Main_AMC_3_1.m -> Main file

The AMC_EWT project contains 3 stages

  1. Signal Generation

    We have considered 9 modulation types for our Classifiaction out of which 6 are digital and 3 are analog modulation types. The random signals are generated and passed through the Modulators which are defined as modulation functions and then passed through various Noise channels.

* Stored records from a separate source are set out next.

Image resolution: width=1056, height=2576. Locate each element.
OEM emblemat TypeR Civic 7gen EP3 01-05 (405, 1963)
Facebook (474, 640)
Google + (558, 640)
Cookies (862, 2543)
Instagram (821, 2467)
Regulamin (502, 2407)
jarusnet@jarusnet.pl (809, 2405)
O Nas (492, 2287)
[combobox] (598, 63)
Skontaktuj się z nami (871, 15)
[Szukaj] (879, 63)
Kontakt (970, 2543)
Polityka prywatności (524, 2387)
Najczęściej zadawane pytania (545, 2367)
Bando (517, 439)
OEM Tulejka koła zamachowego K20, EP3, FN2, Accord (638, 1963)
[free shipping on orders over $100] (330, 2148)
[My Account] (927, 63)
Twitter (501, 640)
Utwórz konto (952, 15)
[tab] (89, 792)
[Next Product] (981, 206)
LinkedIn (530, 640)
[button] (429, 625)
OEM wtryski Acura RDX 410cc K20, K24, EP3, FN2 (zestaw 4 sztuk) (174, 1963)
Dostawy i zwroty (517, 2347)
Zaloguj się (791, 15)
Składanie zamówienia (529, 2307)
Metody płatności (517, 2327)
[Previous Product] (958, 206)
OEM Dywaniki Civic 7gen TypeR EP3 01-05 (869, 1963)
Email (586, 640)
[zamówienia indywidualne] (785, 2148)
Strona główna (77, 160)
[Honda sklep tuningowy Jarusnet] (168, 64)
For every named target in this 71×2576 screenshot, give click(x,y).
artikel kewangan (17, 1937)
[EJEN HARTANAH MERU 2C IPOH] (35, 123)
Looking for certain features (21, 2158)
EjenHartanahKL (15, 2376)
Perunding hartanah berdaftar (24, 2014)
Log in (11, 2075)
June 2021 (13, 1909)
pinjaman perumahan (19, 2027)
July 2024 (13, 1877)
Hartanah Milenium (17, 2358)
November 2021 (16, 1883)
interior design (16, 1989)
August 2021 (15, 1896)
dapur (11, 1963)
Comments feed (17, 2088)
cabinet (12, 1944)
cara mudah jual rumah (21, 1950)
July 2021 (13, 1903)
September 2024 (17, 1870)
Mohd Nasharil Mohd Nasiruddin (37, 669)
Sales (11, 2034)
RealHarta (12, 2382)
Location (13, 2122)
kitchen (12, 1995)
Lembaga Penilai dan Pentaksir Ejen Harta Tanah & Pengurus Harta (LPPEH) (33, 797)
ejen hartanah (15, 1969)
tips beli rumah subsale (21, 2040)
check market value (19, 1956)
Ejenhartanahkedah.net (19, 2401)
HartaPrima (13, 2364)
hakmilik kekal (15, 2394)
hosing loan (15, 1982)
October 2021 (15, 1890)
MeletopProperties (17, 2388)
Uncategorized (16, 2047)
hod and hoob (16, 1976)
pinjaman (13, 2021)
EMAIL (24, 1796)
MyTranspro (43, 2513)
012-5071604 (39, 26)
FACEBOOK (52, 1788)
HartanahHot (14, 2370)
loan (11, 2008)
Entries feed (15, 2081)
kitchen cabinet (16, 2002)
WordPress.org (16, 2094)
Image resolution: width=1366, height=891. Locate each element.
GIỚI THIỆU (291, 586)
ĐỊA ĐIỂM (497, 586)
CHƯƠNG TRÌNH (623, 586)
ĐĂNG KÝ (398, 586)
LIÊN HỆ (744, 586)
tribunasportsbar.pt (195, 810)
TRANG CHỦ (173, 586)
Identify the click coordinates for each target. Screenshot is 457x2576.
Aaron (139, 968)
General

audio_mix_441.wav -> The Audio file used for analog signals.

getSource.m -> The random Signal Genertion.

getModulator.m -> The function for picking up specified modulator.

helperModClassFrameStore.m -> Creates a frame store object to store the modulated signals.

helperModClassFrameGenerator -> Removes transients from the signal, trims to spefied size and nirmalize the signal to Generate frames for machine learning.

The Modulation functions are defined in following functions:

  1. bfmModulator.m
  2. bpskModulator.m
  3. cpfskModulator.m
  4. dsbamModulator.m
  5. gfskModulator.m
  6. pam4Modulator.m
  7. psk8Modulator.m
  8. qam16Modulator.m
  9. qam64Modulator.m
  10. qpskModulator.m
  11. ssbamModulator.m

Please Refer - https://in.mathworks.com/help/deeplearning/ug/modulation-classification-with-deep-learning.html

  1. Signal Decomposition using FBR-EWT:

EWT_Meyer_FilterBank.m -> Created a filter bank based on the boundaries(set of frequency segments).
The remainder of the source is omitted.